Princetonlaw68 wrote:Thanks for the responses guys. That's very helpful.
One thing I'd like to note is it seems that within the lower T-14, including GULC, people conistently cite top third as being where you need to be for the 90-95% plus chance at getting big law. I just find this interesting because there's such a large disparity between the overall big law employment stats for a school like Cornell vs. a school like GULC.
Based on overall employment stats, I would've thought that if people at Cornell say you need to be top third for 90% chance, then people at GULC might say top 20% when asked the same question, but this has not been the case at all.

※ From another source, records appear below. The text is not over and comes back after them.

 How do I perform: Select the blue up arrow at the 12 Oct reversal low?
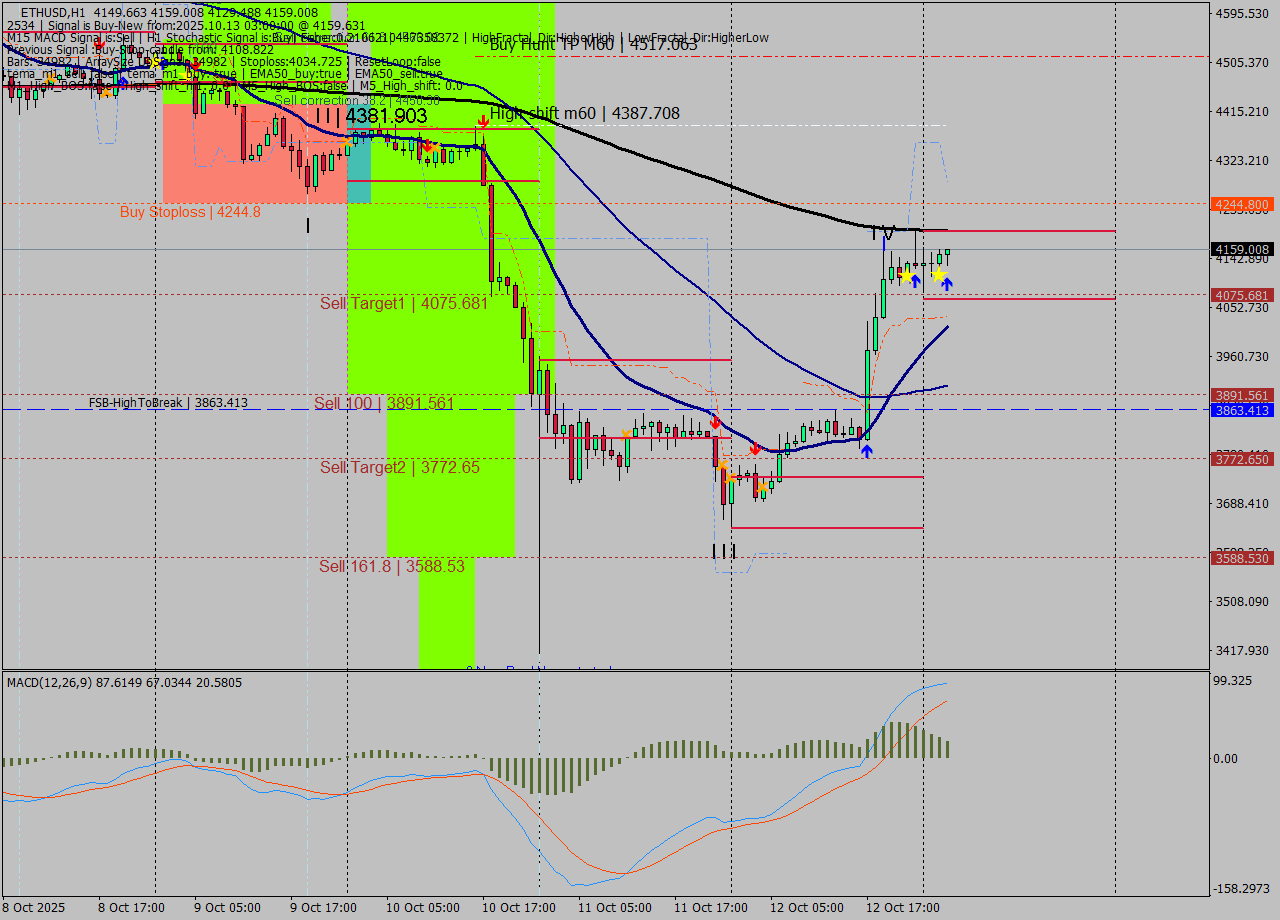coord(866,450)
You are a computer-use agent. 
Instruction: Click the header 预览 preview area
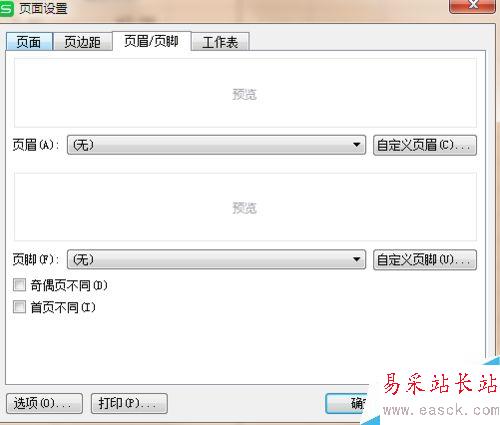(245, 93)
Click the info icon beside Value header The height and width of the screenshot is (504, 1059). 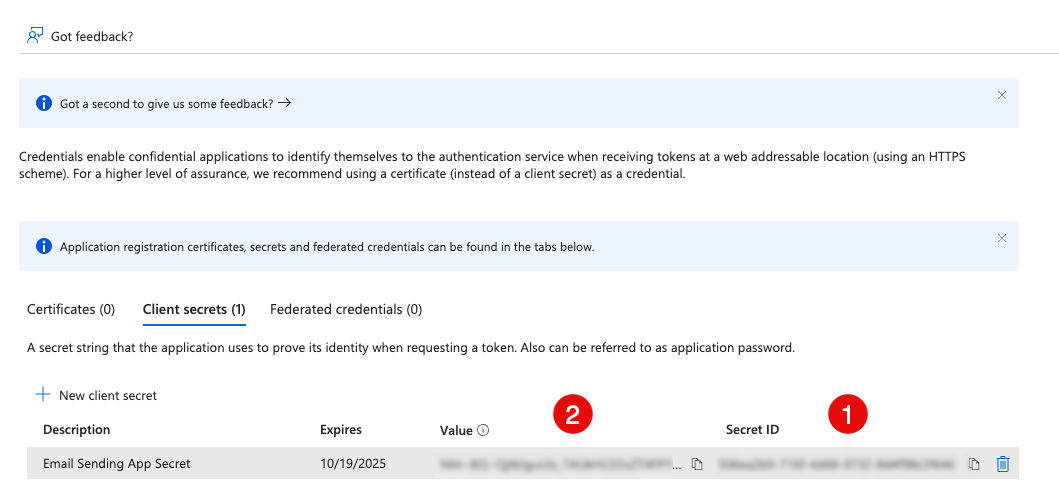point(483,430)
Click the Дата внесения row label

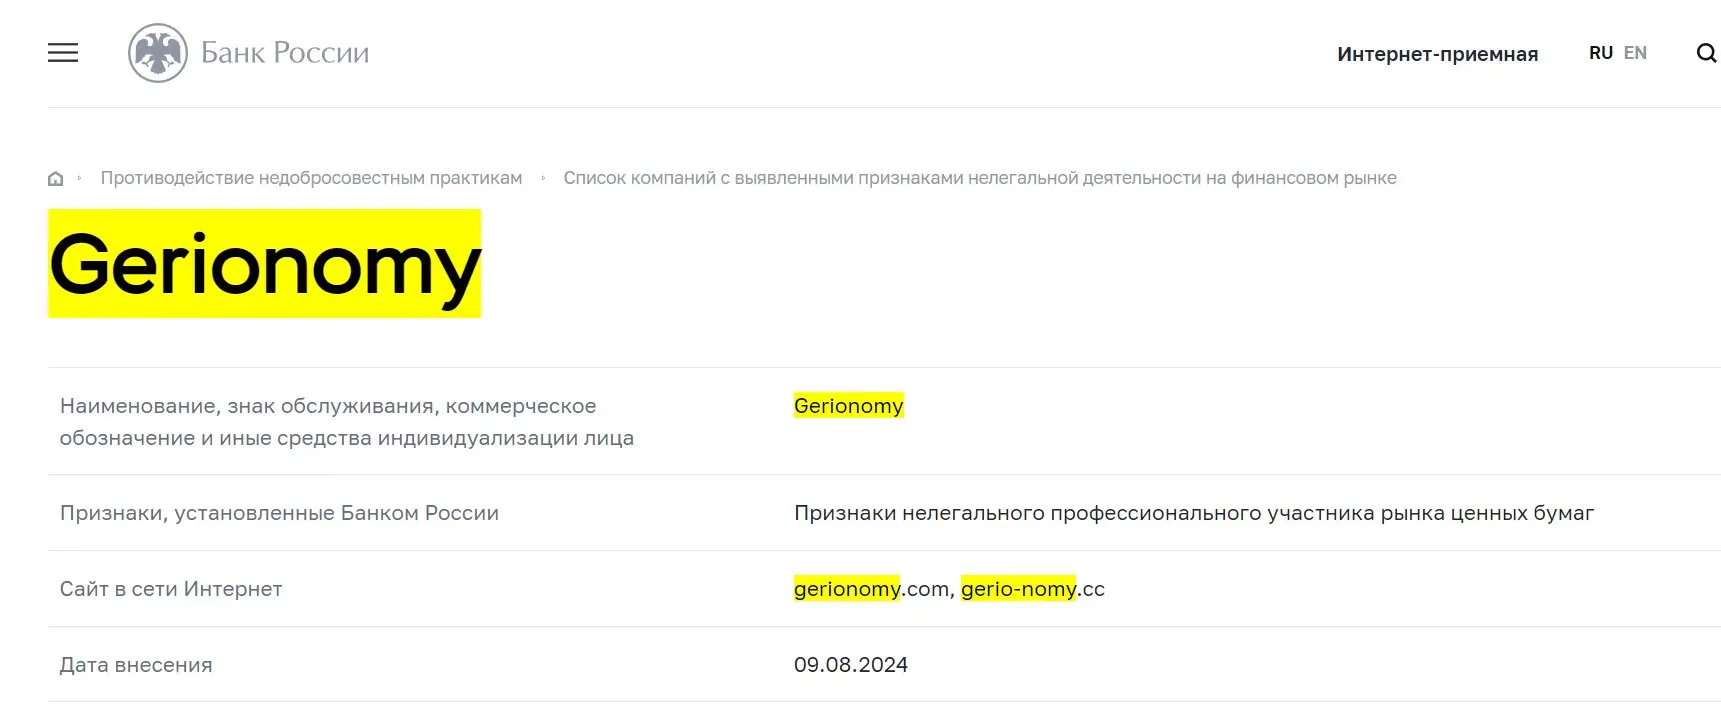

Based on the responses that I've received from students at the lower T14s, I am lead to believe that being top third at lower T14s puts you in roughly the same spot, but the reason it's important to look at the overall big law data is because of the likely scenario that you don't end up in the top third. In other words, as far as I can see, a top third student at Cornell, Michigan, GULC, etc. seems to be in roughly the same spot. To put this another way, it seems that a top third student at GULC will fare just as well as top third from Michigan or Cornell etc., but you would want to go to these other schools just for the better odds at big law if you're not in the top third (which is obviously more likely than being top third).
What do you guys think? Am I totally off base with this thinking? It seems counterintuitive based on the overall big law employment data, but the anecdotes that I get seem to point towards it.
So you're saying "the anecdotes" trump "the overall big law employment data". Seems legit.